- **WORKING DATA**
Segment Open
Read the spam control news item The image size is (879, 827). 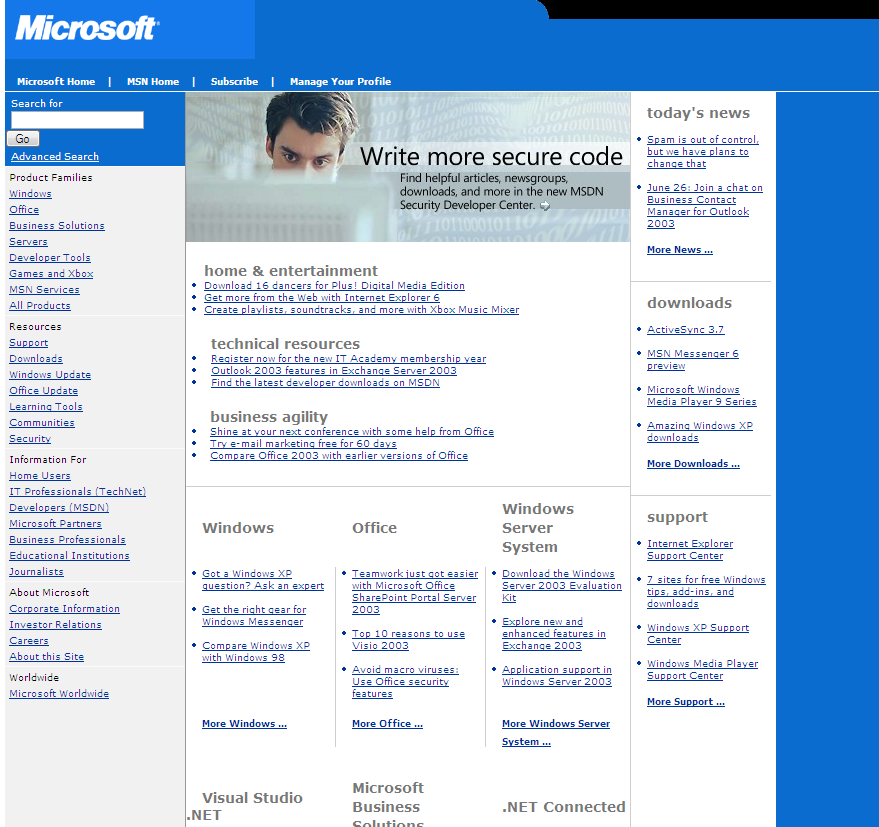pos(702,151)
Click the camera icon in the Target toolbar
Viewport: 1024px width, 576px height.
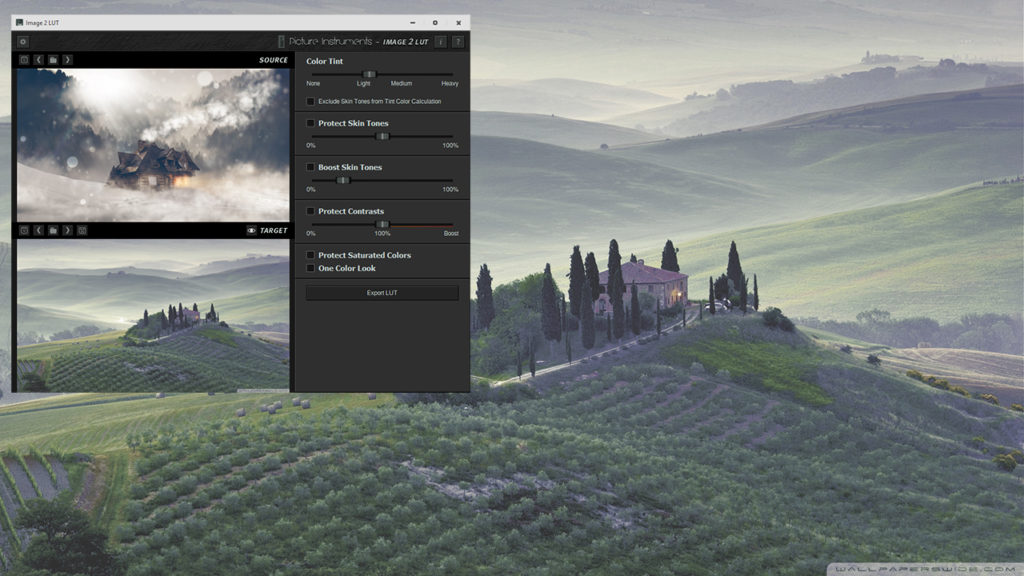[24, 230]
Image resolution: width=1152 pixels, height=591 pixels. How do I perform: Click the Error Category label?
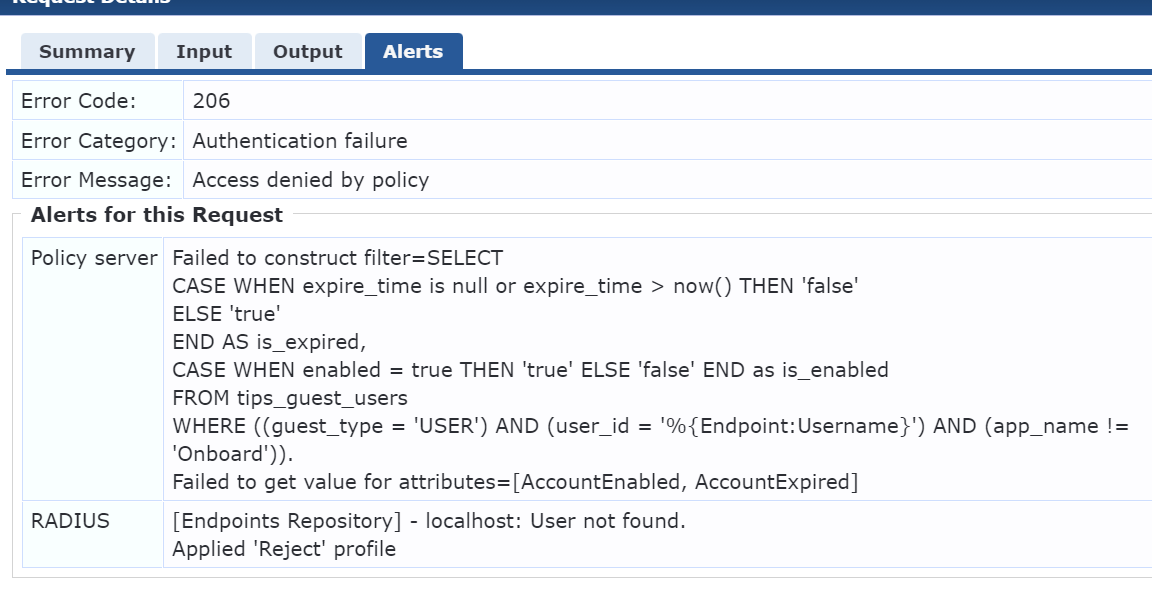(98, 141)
Segment Closed
- **TASK STATEMENT**
Find the line containing "Viewport: 1024px width, 576px height.", then extract it and every line after it to the end of the data above, exactly and nothing else, without pictures.

- **RESULT**
Viewport: 1024px width, 576px height.
[24, 230]
Image resolution: width=1152 pixels, height=591 pixels. How do I perform: Click the Error Category label?
(98, 141)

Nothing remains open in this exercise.